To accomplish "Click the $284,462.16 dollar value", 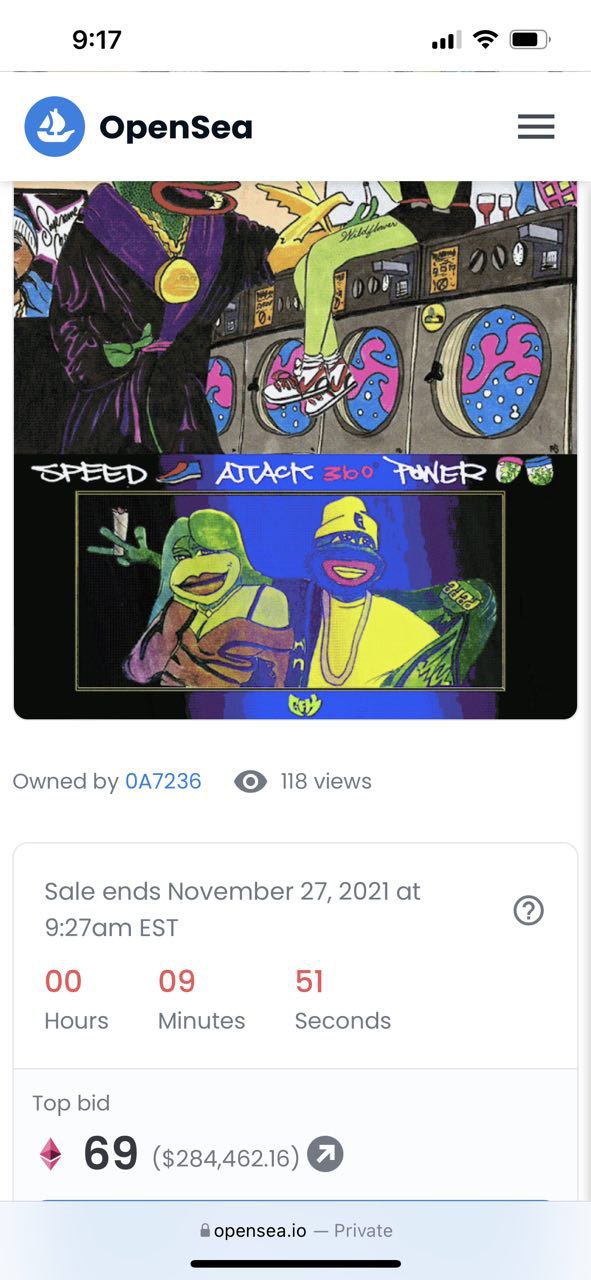I will [226, 1158].
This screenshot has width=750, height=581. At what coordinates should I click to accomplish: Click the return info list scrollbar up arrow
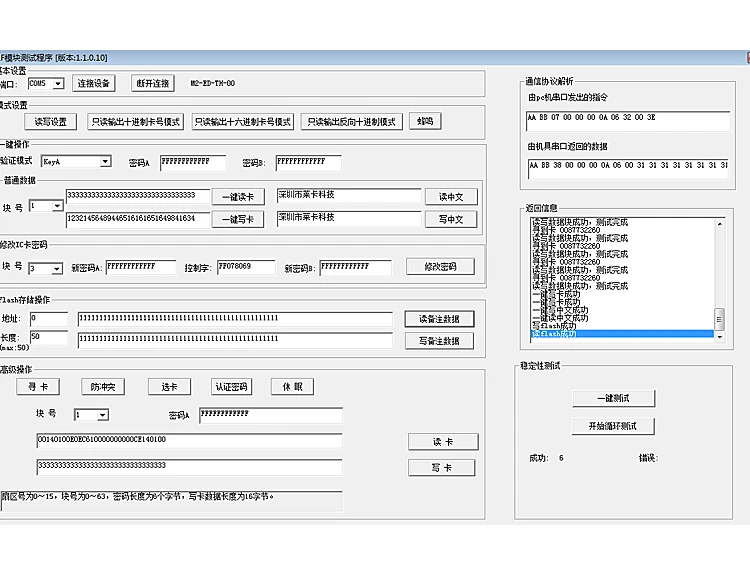(719, 224)
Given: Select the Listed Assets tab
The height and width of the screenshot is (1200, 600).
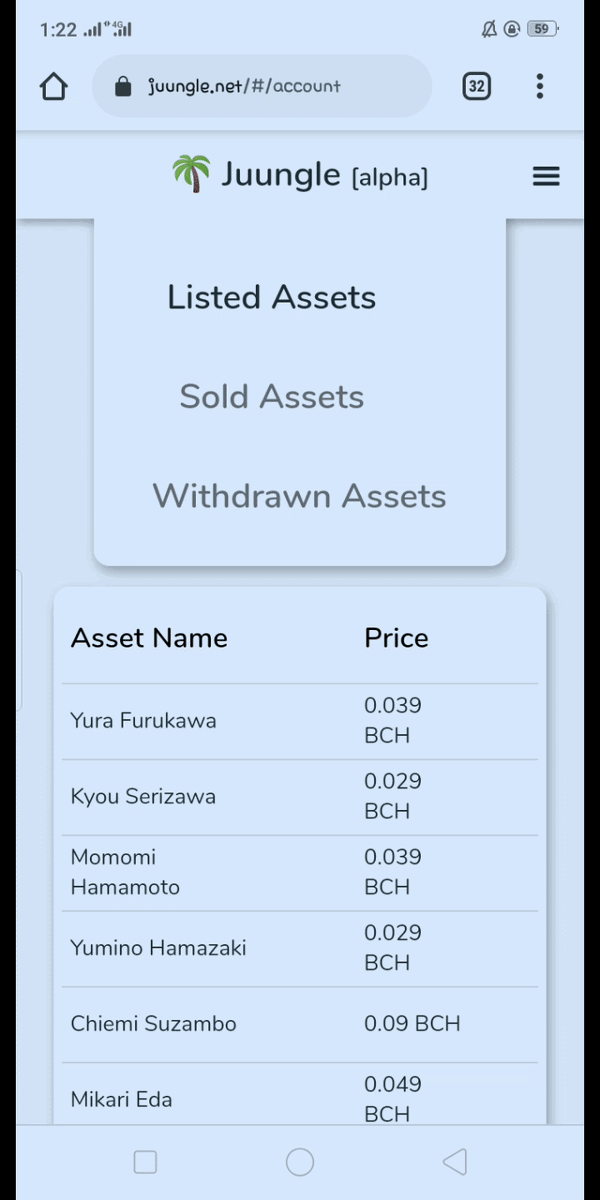Looking at the screenshot, I should tap(272, 297).
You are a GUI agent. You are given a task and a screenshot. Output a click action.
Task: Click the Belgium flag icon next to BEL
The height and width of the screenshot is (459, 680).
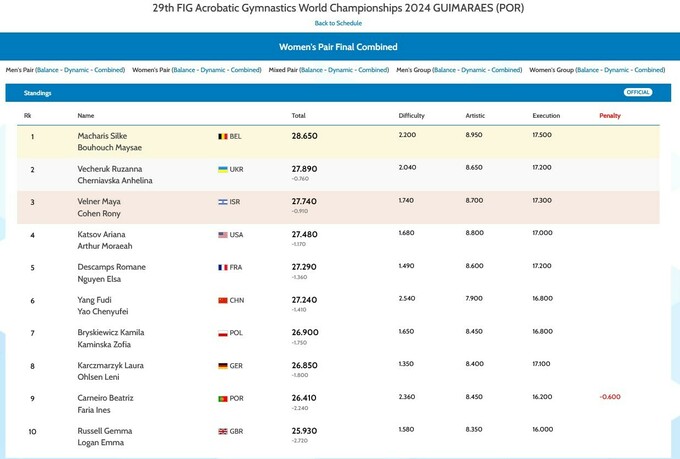(x=223, y=136)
_ _ _ _ _
■ What is required ■
Your answer must be only the lines from the one that holds "You are a GUI" to the end of the listing, each restated word for word, with both ends kept and pictures left out.

■ Problem solution ■
You are a GUI agent. You are given a task and a screenshot. Output a click action.
Task: Click the Belgium flag icon next to BEL
The height and width of the screenshot is (459, 680).
(x=223, y=136)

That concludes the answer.